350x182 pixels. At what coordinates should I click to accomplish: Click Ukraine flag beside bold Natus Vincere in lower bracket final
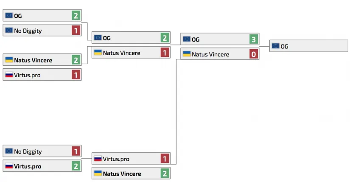coord(98,173)
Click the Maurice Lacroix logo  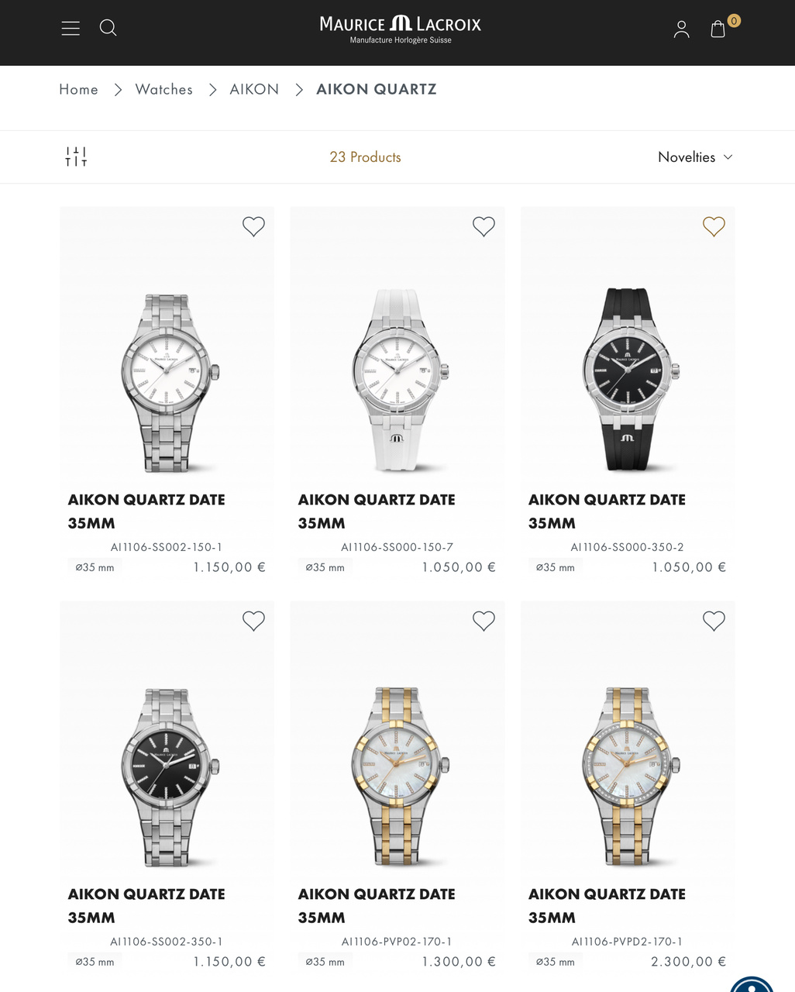coord(400,29)

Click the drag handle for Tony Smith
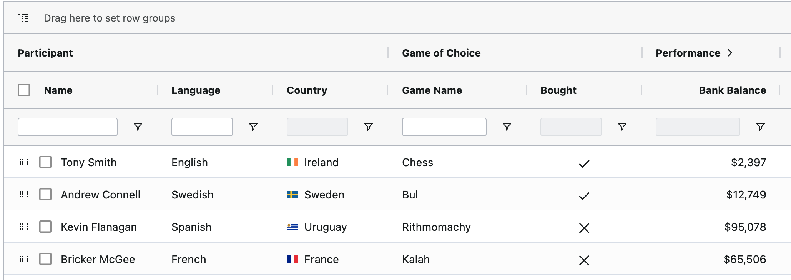(x=24, y=162)
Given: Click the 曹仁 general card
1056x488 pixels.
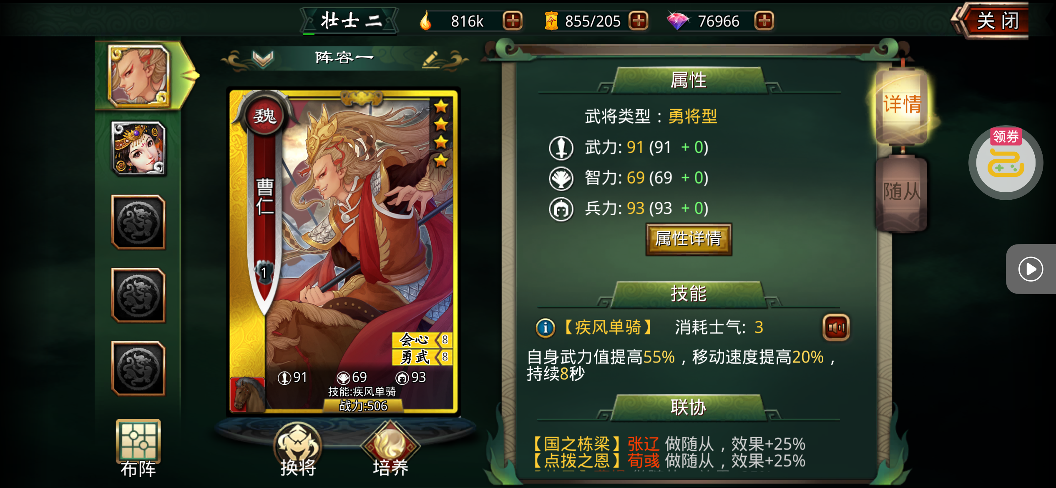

______________________________

== DESCRIPTION OF THE TASK ==
What you write must match, line for line, the records from the line containing "Click the drag handle for Tony Smith" through the last line, with every picture left out.

== EXERCISE SOLUTION ==
Click the drag handle for Tony Smith
(x=24, y=162)
Given: Click the 曹仁 general card
1056x488 pixels.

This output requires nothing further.